The “opaque” movie that took Jack Nicholson by surprise: “I let the limitations keep me happy”

Throughout his personal exploits and professional career, Jack Nicholson has seen all that life has to offer. Having played a wide variety of characters in some of the most acclaimed movies of all time and living one hell of a life as one of Hollywood’s biggest-ever stars, Nicholson has truly experienced it all.

Having won three Academy Awards for his efforts in One Flew Over the Cuckoo’s Nest, As Good as It Gets and Terms of Endearment, as well as giving further acclaimed performances in the likes of Easy Rider, Chinatown and A Few Good Men, Nicholson’s career is matched by the part of his life spent in the fast lane, living it to the max at all times.

Still, even the actors who seem to have experienced everything can occasionally be taken by surprise by one of their roles, and Nicholson once admitted that situation happened in the mid-1980s. The decade began with Nicholson’s brilliant turn as Jack Torrance in Stanley Kubrick’s The Shining, and it ended with his memorable version of The Joker in Tim Burton’s Batman.

Sandwiched in between those two movies, along with a handful of others, was 1985’s Prizzi’s Honor, directed by John Huston, starring Nicholson and Kathleen Turner as highly skilled assassins who are hired to kill one another after they have fallen in love. The film was based on Richard Condon’s novel of the same name, who also co-wrote the script with Janet Roach.

In a 1985 interview with Film Comment, Nicholson spoke of his impression of Prizzi’s Honor and explained how he had been surprised by how Huston had handled the production and story. “Having come in so dumb, I was worried,” Nicholson admitted. “What John said that finally brought me around was ‘I always hesitate to say this, Jack, but I think we have a chance here to do something different.’”

Nicholson couldn’t help but be excited by the opportunity to add another string to his bow, especially when he had always viewed himself as an actor who was willing to take on difficult or alternative roles, something that has been proven to be true time and time again. “After you’ve made a movie or two, and you’re over the feeling that you’re hanging onto something ephemeral by your fingernails, the fun of doing it is in the difference of it,” the actor had noted.

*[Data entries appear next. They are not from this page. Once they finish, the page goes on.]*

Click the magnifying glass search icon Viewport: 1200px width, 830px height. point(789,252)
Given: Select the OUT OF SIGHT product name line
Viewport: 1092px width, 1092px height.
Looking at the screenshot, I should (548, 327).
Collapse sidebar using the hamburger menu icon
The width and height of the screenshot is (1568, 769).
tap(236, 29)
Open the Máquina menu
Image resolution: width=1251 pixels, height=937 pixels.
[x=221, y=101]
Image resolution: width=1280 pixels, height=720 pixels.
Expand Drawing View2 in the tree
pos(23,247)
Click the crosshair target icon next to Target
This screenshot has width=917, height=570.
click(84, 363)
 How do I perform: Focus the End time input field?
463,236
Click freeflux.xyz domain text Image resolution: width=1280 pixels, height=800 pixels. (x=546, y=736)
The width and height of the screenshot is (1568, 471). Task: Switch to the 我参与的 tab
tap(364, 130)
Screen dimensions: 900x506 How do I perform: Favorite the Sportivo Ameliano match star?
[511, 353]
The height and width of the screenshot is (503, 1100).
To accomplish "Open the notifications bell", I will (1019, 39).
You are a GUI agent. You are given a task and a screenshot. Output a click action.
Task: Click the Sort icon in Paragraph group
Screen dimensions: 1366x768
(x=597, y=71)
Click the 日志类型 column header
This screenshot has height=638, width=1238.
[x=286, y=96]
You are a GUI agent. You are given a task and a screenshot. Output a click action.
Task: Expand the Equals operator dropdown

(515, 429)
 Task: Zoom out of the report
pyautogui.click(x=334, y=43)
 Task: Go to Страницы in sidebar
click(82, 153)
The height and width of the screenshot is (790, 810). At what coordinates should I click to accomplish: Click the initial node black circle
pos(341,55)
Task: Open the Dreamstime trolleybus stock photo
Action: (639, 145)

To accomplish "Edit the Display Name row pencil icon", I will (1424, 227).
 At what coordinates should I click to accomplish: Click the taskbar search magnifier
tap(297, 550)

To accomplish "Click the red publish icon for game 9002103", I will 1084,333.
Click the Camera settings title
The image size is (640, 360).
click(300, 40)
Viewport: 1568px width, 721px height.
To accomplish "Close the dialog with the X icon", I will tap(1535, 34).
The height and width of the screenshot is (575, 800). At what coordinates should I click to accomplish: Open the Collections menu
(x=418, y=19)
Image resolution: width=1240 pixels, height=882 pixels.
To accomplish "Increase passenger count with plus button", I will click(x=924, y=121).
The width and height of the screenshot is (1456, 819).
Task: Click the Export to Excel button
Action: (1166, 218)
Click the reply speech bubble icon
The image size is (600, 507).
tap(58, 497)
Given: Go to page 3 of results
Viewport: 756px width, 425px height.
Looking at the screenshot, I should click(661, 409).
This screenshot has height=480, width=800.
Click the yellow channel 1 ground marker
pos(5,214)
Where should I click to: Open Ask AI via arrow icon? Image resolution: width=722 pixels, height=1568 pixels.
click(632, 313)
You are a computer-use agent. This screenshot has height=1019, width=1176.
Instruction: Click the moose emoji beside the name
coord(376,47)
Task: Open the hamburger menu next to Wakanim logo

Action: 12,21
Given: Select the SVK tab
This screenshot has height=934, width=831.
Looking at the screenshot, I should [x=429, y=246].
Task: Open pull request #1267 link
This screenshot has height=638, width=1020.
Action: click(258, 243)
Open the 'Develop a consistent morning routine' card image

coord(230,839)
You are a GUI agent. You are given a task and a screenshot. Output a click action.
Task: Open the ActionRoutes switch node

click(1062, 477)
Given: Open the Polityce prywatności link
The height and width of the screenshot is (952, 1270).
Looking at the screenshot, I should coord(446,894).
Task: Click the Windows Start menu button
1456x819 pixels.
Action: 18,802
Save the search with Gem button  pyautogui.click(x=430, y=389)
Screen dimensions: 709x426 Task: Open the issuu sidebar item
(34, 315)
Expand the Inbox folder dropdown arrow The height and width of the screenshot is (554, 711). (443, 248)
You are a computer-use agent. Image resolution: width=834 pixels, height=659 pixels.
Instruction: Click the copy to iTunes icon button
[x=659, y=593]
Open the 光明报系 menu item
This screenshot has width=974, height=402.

He added, “From way too early on, I thought I knew everything, so the opaqueness of Prizzi’Honor took me by surprise.”

However, the surprise of the film was not necessarily something that led to Nicholson being unable to play his character as he would have wished. In fact, he said that he “used” the surprise and “put my not understanding the material together with the character’s dumbness into a kind of dynamic on how to play him. I let the character’s limitations keep me happy.”

What Nicholson did was not ask which period the film was set in and just allow the character to arrive naturally under the director of Huston. The result was astounding, and Prizzi’s Honor received eight Academy Award nominations, including a ‘Best Actor’ nod for Nicholson and Huston’s daughter, Anjelica Huston, winning ‘Best Supporting Actress’. So it was the surprising opaqueness of the film that largely contributed to its success, at least in the eyes of its star, Jack Nicholson.